Dataset entries ->
====
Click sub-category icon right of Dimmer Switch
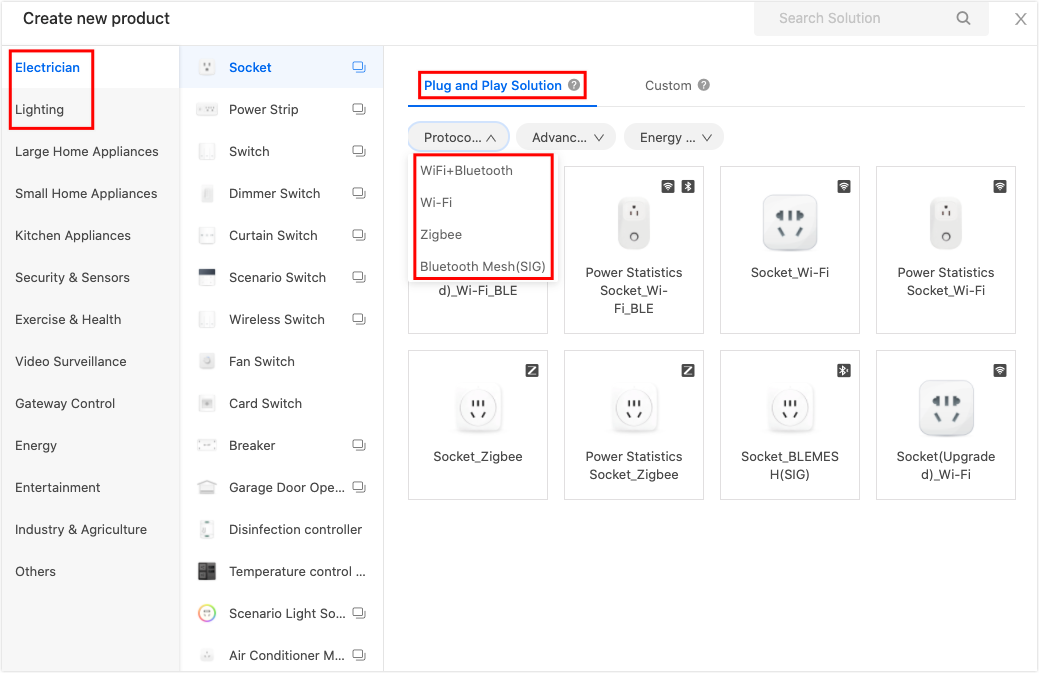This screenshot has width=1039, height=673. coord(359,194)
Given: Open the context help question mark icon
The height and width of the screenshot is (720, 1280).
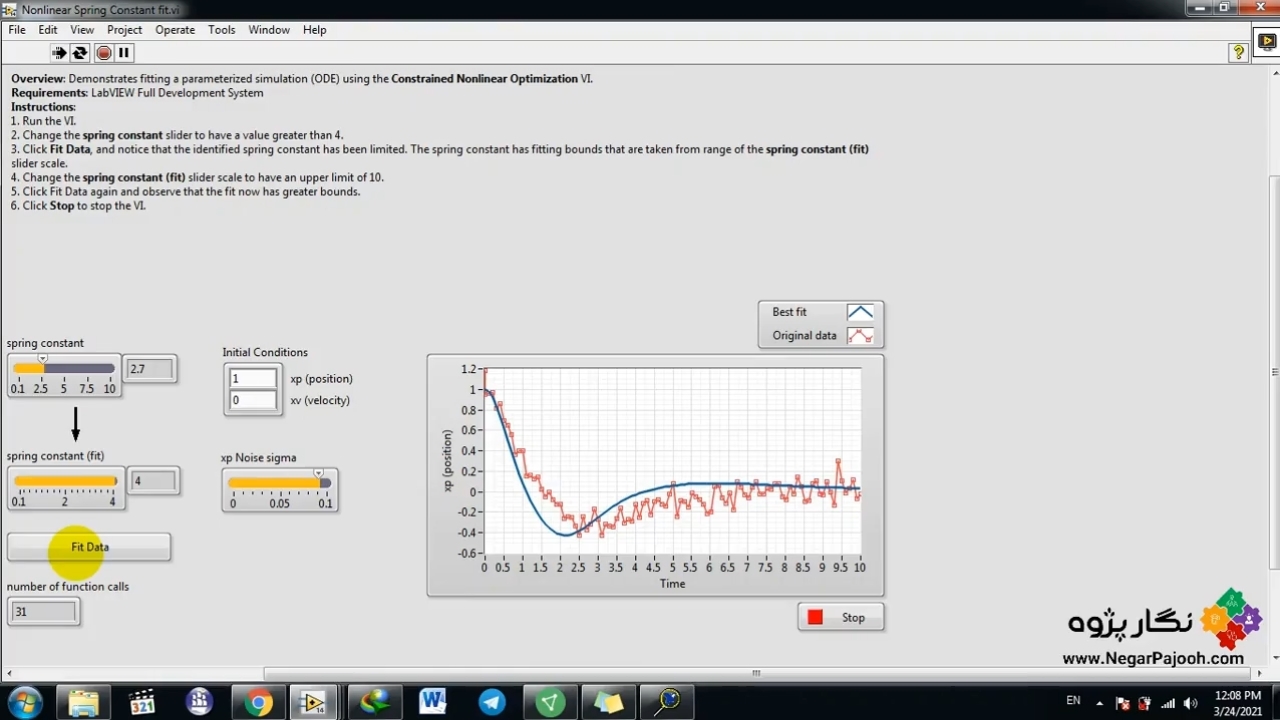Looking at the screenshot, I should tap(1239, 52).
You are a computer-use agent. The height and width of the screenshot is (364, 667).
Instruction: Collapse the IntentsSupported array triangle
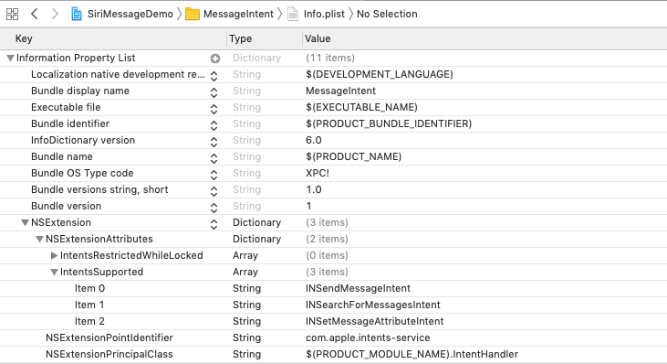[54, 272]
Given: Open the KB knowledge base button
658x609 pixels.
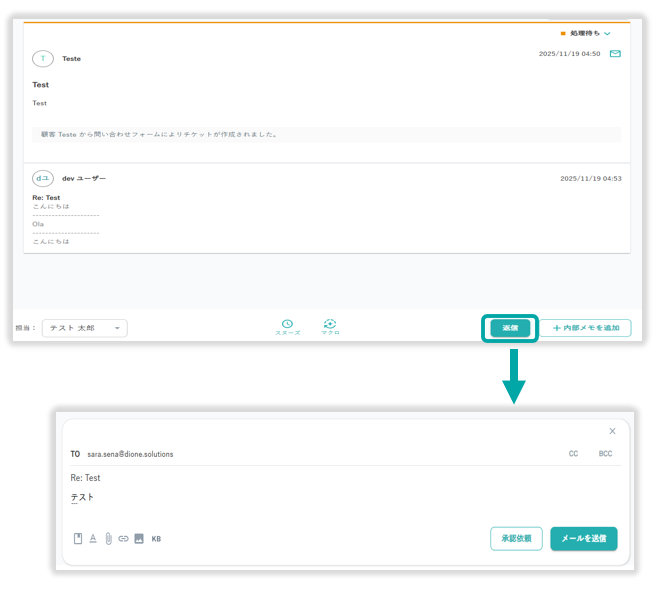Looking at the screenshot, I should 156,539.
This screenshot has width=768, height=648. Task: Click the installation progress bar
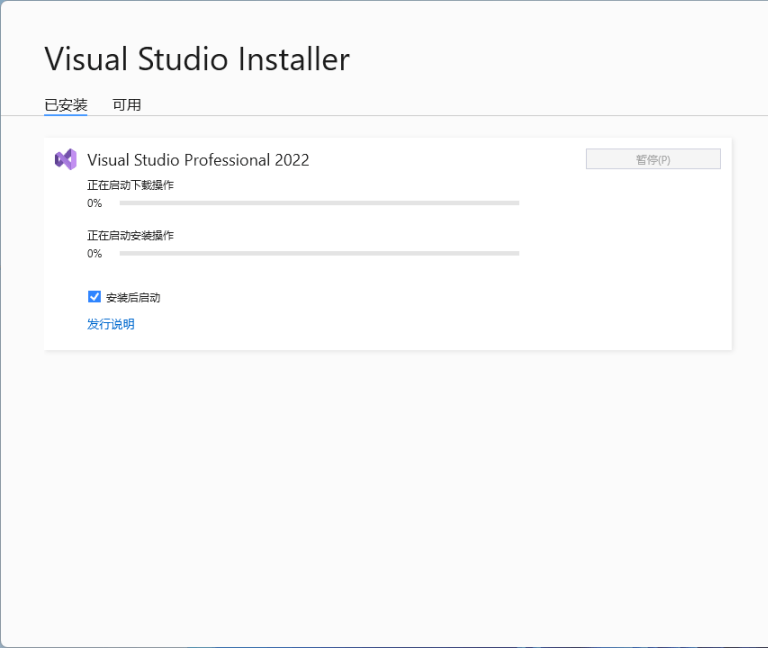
====
Work to complete ->
The expected answer is every line above in which the word "Given" appears.

Solution to the exercise ->
Given: Open the context help question mark icon
Given: Open the KB knowledge base button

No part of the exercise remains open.